Compared to alternatives like KMC 10-speed chains, the Connex range trades a slightly higher price point for the reusable Connex Link and those premium coating options. For many riders, the maintenance convenience alone justifies it.
UK Winters and Why Your Chain Needs Help
British winters are particularly unkind to drivetrains. It's not just the rain - it's the combination of fine grit, agricultural mud, and road salt that forms an abrasive slurry inside your chain rollers. Standard steel chains turn into wear indicators rather than drivetrain components. You'll stretch them in weeks rather than months if you're riding through November to February without pulling the chain for a clean.

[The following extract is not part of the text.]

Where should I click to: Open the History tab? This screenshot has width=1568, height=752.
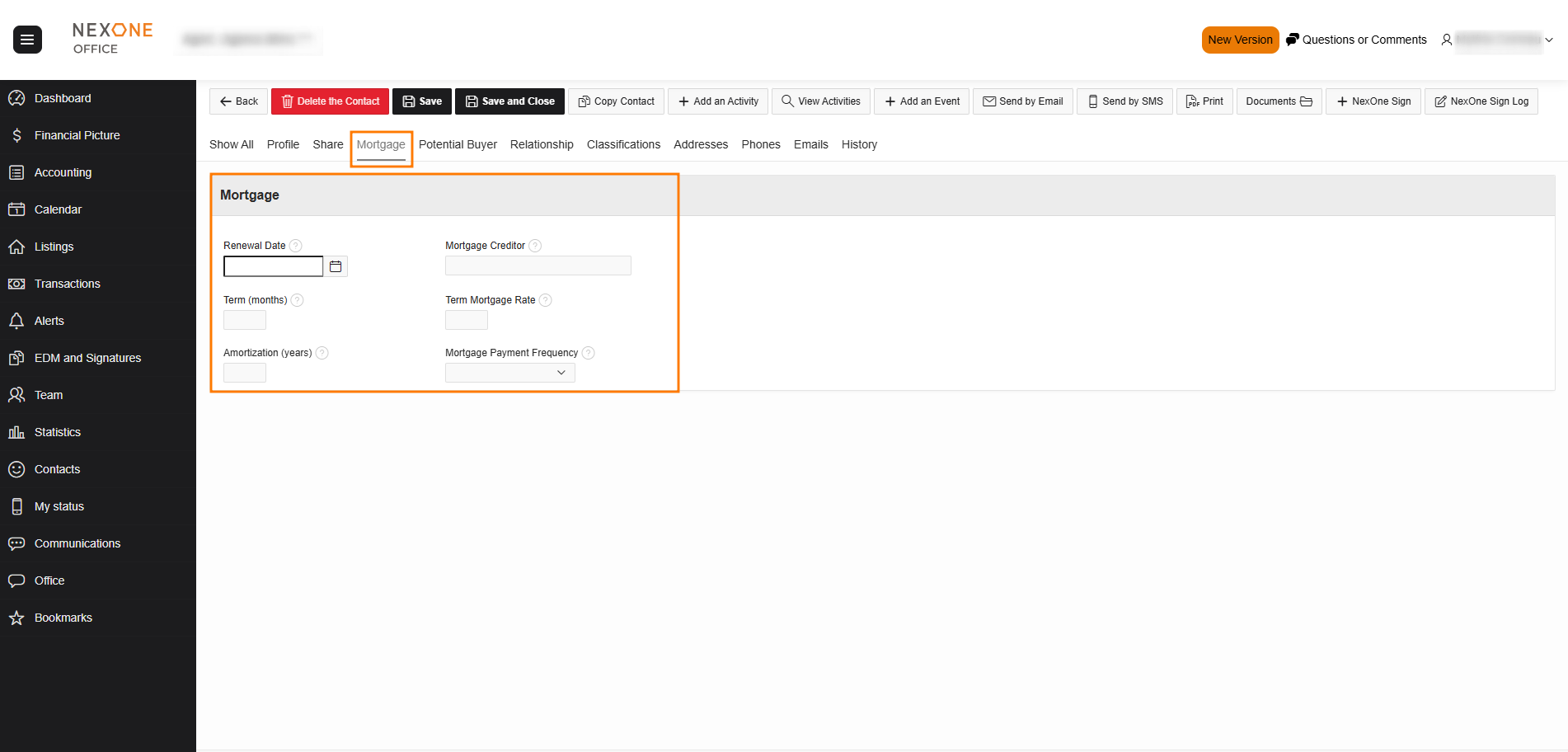(859, 144)
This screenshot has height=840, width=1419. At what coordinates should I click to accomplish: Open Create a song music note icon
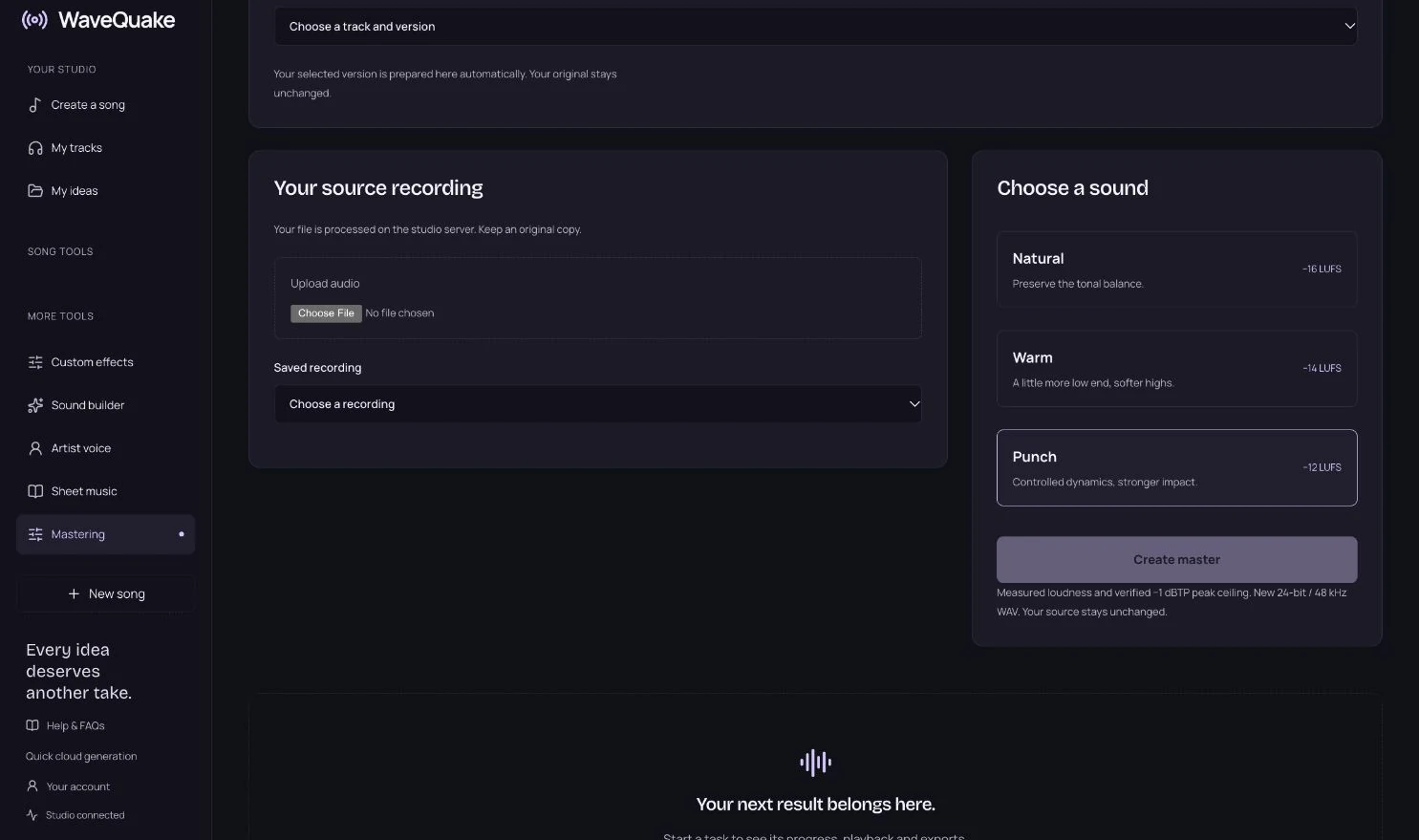[x=35, y=105]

This is where the Connex Link earns its keep beyond convenience. Because you can remove the chain by hand without tools, there's no reason not to drop it into a solvent bath after a filthy ride. That habit alone will double your chain's service life. Pair it with a quality wet lube re-application after every clean and your drivetrain will stay in measurably better shape. Keep a spare Connex quick link in your kit bag - if you ever need to split the chain roadside, you'll want a fresh one to close it back up.
The hardened pins across the Connex range resist that grinding paste better than softer alternatives. The 10sB and 10sX take it further with their coating technologies - brass and stainless respectively - making them particularly well-suited to the prolonged wet and salt exposure of a UK winter commute or a multi-day bikepacking route through the Lake District in October.
If you're looking to round out the maintenance side, it's worth checking compatible chain lubes and cleaning tools alongside your chain choice - keeping everything in the same maintenance ecosystem simplifies your kit. You might also want to look at Connex 11-speed chains if you're considering a groupset upgrade down the line; the same coating logic and Connex Link system carries across.
Connex 10 Speed Chains FAQs
Are Connex 10 speed chains compatible with Shimano and SRAM?
Yes. Connex 10 speed chains are fully compatible with 10-speed Shimano, SRAM, and Campagnolo drivetrains. The precision-chamfered plate profiles are designed to index cleanly across all three systems, so you're not locked into a single brand ecosystem when using a Connex chain.
How do you install a Connex Link on a 10 speed chain?
No tools needed. Join the two halves of the Connex Link by hand, then push the plates together until they click and pivot into the locked position. The key thing to check is orientation - the curve of the outer plate must follow the direction of the cassette cogs when you're pedalling forward, otherwise you risk skipping under load.
Are Connex chains directional?
The chain itself is not directional - you can fit it either way. The Connex Link is directional, though. Install it so the outer plate's curve aligns with the contour of your cassette cogs in the forward pedalling direction. It's a quick check that takes seconds and prevents any issues on tight sprockets.